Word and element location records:

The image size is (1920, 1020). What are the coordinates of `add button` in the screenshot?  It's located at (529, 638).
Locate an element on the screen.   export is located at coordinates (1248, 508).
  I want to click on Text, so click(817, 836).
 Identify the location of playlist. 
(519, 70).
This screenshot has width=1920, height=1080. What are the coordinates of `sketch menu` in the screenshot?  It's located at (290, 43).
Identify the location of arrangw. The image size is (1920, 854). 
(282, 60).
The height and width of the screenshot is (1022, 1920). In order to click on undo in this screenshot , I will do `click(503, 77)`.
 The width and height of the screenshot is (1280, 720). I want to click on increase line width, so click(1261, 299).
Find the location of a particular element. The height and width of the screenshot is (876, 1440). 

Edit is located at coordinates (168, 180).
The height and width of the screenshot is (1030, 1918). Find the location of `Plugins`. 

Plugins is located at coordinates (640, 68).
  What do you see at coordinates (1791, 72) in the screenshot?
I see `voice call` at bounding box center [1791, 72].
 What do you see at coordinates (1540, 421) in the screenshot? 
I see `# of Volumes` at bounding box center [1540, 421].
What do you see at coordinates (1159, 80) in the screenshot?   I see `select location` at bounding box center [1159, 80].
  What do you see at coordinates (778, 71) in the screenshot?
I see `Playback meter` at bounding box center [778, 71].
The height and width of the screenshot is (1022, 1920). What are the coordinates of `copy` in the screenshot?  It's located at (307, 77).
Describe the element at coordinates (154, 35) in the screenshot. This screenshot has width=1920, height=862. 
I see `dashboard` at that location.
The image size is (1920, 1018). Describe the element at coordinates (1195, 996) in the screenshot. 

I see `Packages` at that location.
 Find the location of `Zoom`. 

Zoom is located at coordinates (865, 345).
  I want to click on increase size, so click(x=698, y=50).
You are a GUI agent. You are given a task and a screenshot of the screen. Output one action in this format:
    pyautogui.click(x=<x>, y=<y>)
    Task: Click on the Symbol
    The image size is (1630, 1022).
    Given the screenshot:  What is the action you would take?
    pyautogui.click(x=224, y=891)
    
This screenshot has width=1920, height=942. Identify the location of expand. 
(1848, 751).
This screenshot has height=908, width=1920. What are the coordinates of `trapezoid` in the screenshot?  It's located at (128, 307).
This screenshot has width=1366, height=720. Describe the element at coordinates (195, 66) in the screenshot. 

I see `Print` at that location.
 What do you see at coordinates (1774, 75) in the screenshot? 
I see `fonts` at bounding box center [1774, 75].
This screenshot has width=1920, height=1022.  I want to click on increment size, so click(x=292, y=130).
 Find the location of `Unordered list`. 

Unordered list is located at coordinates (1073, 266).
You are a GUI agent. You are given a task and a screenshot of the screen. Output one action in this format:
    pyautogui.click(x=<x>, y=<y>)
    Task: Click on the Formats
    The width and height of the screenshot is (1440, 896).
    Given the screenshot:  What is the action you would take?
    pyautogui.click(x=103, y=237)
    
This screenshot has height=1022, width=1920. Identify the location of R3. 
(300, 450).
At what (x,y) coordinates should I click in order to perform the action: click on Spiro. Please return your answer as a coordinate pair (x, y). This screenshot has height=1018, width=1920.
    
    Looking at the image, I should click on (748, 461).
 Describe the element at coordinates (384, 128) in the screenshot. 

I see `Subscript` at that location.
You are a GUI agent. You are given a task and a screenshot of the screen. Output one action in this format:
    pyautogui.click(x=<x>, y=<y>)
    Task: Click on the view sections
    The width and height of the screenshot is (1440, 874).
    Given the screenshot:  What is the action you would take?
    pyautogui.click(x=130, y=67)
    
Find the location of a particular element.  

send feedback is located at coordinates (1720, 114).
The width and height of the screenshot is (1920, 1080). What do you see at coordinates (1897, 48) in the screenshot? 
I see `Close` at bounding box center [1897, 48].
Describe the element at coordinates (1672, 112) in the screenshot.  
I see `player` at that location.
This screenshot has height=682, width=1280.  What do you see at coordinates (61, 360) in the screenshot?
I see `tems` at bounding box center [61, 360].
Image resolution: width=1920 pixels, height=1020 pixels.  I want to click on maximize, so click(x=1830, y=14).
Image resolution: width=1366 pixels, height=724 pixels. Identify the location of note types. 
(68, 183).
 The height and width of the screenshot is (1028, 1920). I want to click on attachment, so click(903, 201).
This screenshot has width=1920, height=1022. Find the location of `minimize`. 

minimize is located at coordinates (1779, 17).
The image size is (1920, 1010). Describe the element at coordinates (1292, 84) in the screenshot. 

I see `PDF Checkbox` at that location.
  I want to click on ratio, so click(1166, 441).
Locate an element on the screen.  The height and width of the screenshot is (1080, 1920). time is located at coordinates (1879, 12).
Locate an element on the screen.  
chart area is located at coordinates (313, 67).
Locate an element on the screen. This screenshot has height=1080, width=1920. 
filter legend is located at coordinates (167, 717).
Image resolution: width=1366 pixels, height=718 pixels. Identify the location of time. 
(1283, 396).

Description of the task:
From the start of the data up to and including the line containing "center [1791, 72].", replace "Identify the location of" with "Determine the position of" and reproduce those lines with nothing else altered.

Answer for the task:
The image size is (1920, 1020). What are the coordinates of `add button` in the screenshot?  It's located at (529, 638).
Locate an element on the screen.   export is located at coordinates (1248, 508).
  I want to click on Text, so click(817, 836).
 Determine the position of playlist. 
(519, 70).
This screenshot has width=1920, height=1080. What are the coordinates of `sketch menu` in the screenshot?  It's located at (290, 43).
Determine the position of arrangw. The image size is (1920, 854). 
(282, 60).
The height and width of the screenshot is (1022, 1920). In order to click on undo in this screenshot , I will do `click(503, 77)`.
 The width and height of the screenshot is (1280, 720). I want to click on increase line width, so click(1261, 299).
Find the location of a particular element. The height and width of the screenshot is (876, 1440). 

Edit is located at coordinates (168, 180).
The height and width of the screenshot is (1030, 1918). Find the location of `Plugins`. 

Plugins is located at coordinates (640, 68).
  What do you see at coordinates (1791, 72) in the screenshot?
I see `voice call` at bounding box center [1791, 72].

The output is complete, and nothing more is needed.